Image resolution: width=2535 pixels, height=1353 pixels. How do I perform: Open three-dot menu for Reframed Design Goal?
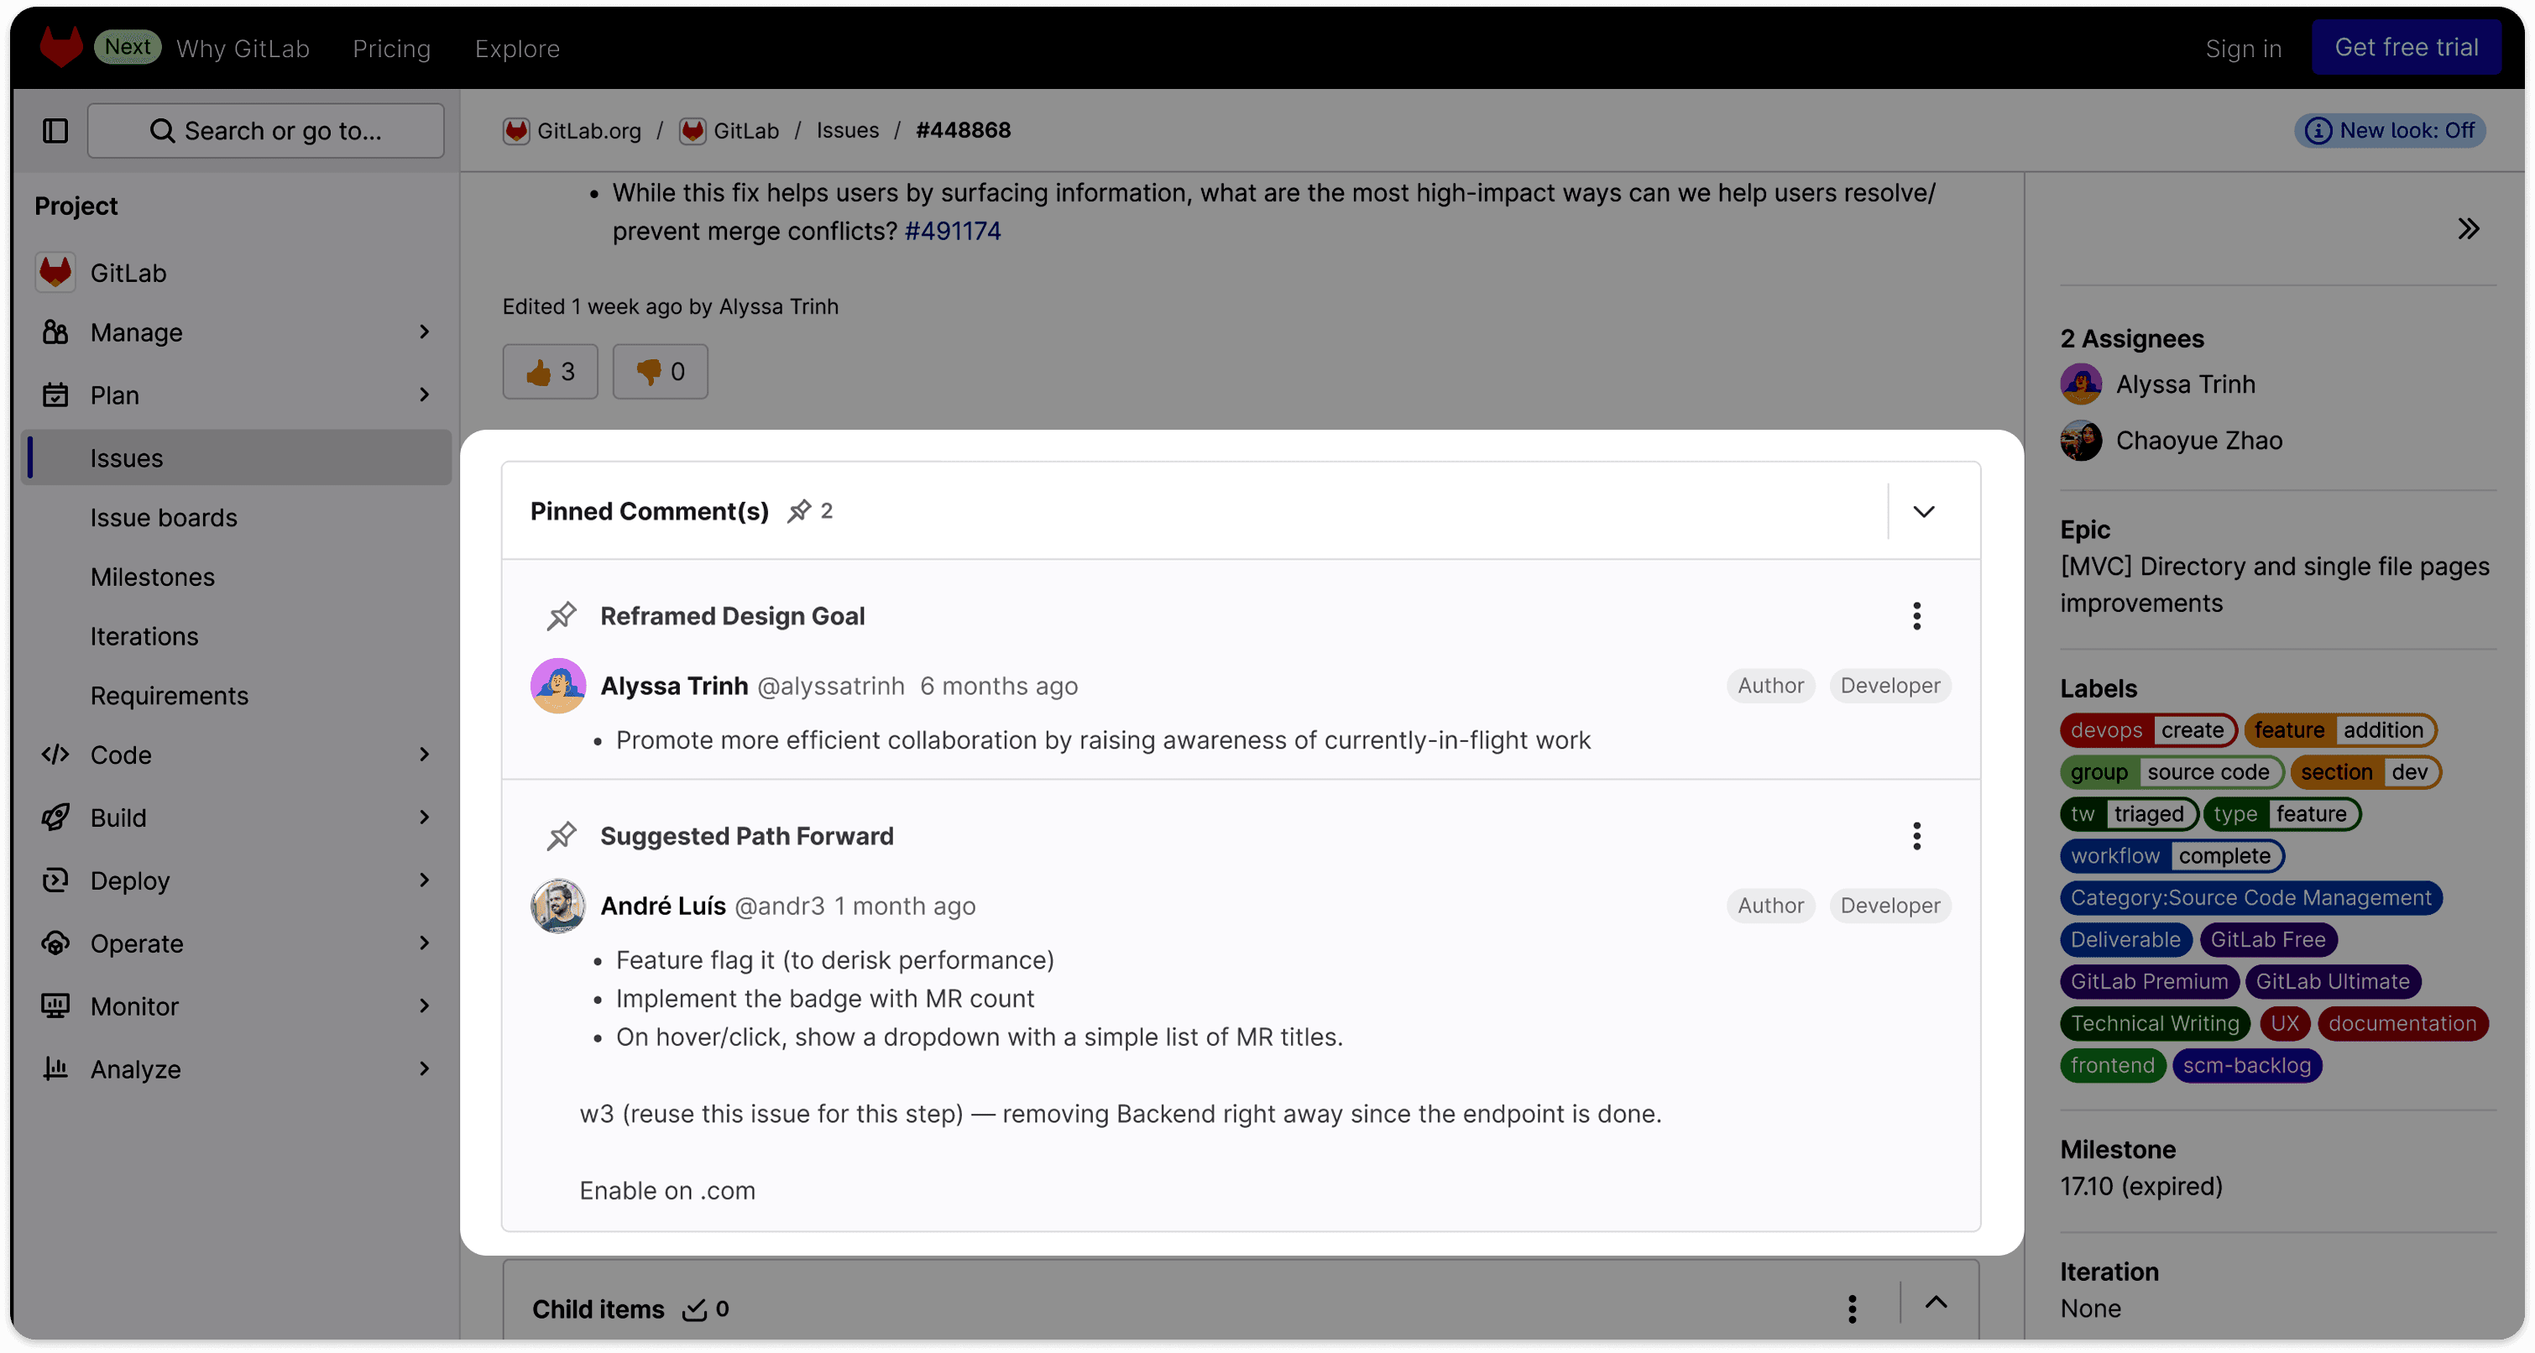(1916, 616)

...

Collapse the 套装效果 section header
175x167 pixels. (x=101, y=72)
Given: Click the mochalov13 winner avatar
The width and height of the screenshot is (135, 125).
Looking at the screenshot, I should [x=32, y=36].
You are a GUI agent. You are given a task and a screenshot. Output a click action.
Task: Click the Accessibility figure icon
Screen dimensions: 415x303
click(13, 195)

**DO THIS**
Copy the records verbatim, from the line containing "Given: Click the mochalov13 winner avatar" through the line containing "click(13, 195)".

**WORKED ANSWER**
Given: Click the mochalov13 winner avatar
The width and height of the screenshot is (135, 125).
Looking at the screenshot, I should [x=32, y=36].
You are a GUI agent. You are given a task and a screenshot. Output a click action.
Task: Click the Accessibility figure icon
Screen dimensions: 415x303
click(13, 195)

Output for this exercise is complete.